We drop right in on the sight of Corey animatedly telling a story. Our view is squared up on him as he gesticulates wildly.

...so me and Lux were having a fistfight with this guy right?! And the whole time the helicopter we’re in is like 2000 feet above Monte Carlo. This dude, and he was a BIG dude, is just laying into us, and the door behind us is like, WIDE OPEN! Like, holy shit, right?! Lux and I can’t even see straight, this guy’s punches are just turning the insides of our skull into a fine paste. We’re getting pushed back further and further towards the open door when Lux finally gets the stiletto out. The dude throws another punch and she ducks and gets in real deep on him, pushing the stiletto up into his friggin’ armpit, but actually there’s like a TON of vital nerve endings in there so this guy’s arm just goes dead and he’s like, whoa! He wasn’t expecting that. So Lux grabs his dead arm and just does this insane judo shit, throwing him up and over her shoulder and right out of the helicopter! Oh man, that guy had like a solid five to ten seconds to think about how bad he fucked up before he painted the concrete! Corey smacks one fist into the open palm of his other hand.

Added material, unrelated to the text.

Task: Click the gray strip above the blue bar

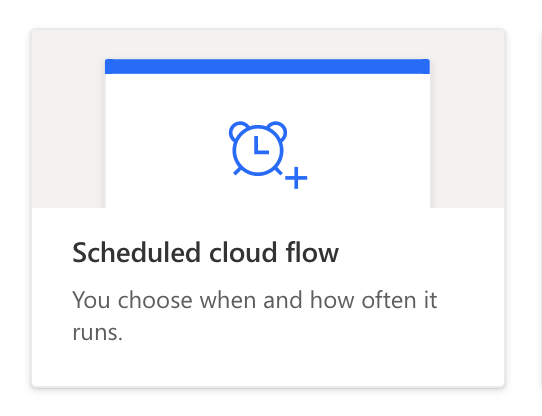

The shot then turns about to reveal an old woman sitting up in bed with a meal tray spread out before her, seeming enrapt by the story. And he was a bad guy? From the future?

Well, not FROM the future. But he was going to be a real bad guy IN the future. You feel me?

The old woman nods sagely, but still seems a bit lost. Nonetheless, she smiles warmly. Oh Corey, your stories are always so exciting!

Thanks Ms. Chestnut. You need help opening that? He points at her Jello cup.

Oh, please!

Corey takes the cup and opens it up for her. No sooner has he placed it back on her tray than does a voice call out to him from the doorway.

Corey?

He turns around to see one of the newer nurses hanging her head through the threshold. What’s up?

You have a visitor.

Oh, tell Thad I’ll be over in a few minutes.

It’s not Thad Duke. It’s….her voice drops down into a whisper. ….some attorneys.

Huh? Attorneys? Whose?

I don’t know but they’re waiting for you in the community room and they seem kinda impatient.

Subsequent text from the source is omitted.